L’apprendimento avviene in diverse regioni del cervello in tempi diversi. I quattro pannelli nella figura rappresentano costanti di tempo che caratterizzano la velocità dei cambiamenti. Credito di immagine: Hiroshi Imamizu.
Nel nuovo studio, 21 volontari sani hanno eseguito compiti di adattamento visivo-motorio mentre la loro attività cerebrale è stata misurata con fMRI. All’inizio di ogni prova, una croce bianca (cursore) è apparso al centro dello schermo, e soggetti poi manipolato un joystick per spostare il cursore su un cerchio rosso o blu che è apparso nella parte superiore dello schermo. Ma c’era una mancata corrispondenza visivo-motore: il cursore è stato ruotato di 40 gradi rispetto alla direzione del movimento effettivo. Nel corso del tempo, i soggetti hanno imparato ad adattarsi a questa rotazione regolando il movimento del joystick nella direzione opposta.

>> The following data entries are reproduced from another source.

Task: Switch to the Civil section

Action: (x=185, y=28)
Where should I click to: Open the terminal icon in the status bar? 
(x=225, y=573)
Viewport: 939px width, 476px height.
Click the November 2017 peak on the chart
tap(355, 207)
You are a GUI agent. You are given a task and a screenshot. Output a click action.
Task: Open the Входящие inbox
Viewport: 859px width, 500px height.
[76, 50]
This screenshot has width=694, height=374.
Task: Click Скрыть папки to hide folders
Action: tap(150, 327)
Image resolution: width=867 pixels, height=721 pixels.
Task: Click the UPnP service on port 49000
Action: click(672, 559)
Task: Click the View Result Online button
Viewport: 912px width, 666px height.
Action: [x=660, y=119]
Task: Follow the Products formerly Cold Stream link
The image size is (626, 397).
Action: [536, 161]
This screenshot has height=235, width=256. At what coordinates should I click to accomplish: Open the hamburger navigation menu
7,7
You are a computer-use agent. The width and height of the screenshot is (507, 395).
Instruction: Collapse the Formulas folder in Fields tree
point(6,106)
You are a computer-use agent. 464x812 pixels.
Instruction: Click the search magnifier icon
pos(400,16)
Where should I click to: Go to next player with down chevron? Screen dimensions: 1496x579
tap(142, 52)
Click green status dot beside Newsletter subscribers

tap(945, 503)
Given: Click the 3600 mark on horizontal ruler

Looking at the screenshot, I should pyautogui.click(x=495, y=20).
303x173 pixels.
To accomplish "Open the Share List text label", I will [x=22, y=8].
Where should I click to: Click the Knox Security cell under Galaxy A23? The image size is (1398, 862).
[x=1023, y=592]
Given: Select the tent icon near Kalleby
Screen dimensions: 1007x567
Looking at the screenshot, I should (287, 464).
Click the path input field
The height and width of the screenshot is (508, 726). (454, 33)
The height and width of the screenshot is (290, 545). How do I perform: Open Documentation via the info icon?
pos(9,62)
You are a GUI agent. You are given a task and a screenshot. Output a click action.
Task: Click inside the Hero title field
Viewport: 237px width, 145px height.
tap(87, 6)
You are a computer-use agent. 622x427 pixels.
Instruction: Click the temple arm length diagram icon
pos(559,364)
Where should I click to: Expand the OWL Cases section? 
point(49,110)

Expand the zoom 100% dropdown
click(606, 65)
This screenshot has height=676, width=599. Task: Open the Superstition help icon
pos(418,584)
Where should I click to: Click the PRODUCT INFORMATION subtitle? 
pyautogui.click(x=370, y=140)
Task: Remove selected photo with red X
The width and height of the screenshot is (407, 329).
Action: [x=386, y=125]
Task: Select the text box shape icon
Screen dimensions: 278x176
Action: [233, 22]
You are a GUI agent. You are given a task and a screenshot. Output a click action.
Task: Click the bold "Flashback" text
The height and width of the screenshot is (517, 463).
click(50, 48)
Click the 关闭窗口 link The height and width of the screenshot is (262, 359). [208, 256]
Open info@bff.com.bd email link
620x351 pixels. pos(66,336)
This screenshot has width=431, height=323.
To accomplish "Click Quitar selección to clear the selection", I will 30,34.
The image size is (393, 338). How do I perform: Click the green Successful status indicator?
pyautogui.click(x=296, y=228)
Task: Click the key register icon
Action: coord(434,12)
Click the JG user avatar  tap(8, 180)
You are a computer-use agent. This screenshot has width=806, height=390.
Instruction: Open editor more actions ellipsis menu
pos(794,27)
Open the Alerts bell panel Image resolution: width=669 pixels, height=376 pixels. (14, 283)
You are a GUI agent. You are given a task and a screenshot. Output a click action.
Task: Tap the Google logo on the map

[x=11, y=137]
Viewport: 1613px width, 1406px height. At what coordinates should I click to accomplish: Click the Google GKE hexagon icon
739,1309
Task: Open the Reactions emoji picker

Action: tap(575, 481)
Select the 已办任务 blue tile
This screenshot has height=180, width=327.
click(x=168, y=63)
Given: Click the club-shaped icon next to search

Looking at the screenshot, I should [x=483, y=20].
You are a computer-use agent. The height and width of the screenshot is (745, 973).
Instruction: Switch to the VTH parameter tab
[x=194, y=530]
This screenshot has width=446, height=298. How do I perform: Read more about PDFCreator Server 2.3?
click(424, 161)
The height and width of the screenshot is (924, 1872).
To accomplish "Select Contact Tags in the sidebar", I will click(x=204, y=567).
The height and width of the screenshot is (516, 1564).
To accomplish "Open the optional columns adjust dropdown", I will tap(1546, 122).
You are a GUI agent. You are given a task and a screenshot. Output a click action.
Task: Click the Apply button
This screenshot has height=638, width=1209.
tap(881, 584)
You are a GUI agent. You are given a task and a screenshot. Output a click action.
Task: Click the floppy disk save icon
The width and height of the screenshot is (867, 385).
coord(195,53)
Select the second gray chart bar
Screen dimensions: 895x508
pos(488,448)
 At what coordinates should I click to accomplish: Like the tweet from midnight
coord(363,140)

I dati comportamentali hanno rivelato più fasi dell’apprendimento motorio, con un adattamento rapido che si verifica all’interno di blocchi di nove prove e un adattamento lento che si verifica attraverso i blocchi. I ricercatori hanno quindi sviluppato un modello per determinare quali sistemi neurali sono stati coinvolti nelle diverse fasi dell’apprendimento motorio. Hanno scoperto che l’apprendimento rapido che si svolgeva entro cinque secondi era associato all’attività nelle regioni cerebrali frontali e parietali. Al contrario, l’apprendimento intermedio tra due minuti e circa un’ora e mezza era associato all’attività nella regione anteriore del lobo parietale inferiore. La fase di apprendimento più lenta, che si è svolta per ore, è stata associata all’attività nella parte anteriore a quella mediale del cervelletto, una regione del cervello che svolge un ruolo importante nel controllo motorio.
Questi risultati sono coerenti con le ricerche passate che dimostrano che le regioni frontali sono coinvolte nelle fasi di apprendimento precoce di attenzione, eccitazione, analisi del movimento visivo, memoria di lavoro spaziale, memoria dei movimenti della mano e pianificazione del movimento. Allo stesso modo, le regioni parietali sono note per svolgere un ruolo nelle fasi di apprendimento precoce della rotazione mentale e visivo-motoria. Presi insieme, i risultati suggeriscono che le fasi cognitive e associative iniziali dell’apprendimento motorio reclutano regioni cerebrali frontali e parietali, mentre la fase avanzata dell’apprendimento autonomo dipende dal cervelletto antero-mediale. Pertanto, combinando più tecniche complementari, i ricercatori hanno fornito approfondimenti su una teoria psicologica classica e influente proposta diversi decenni fa.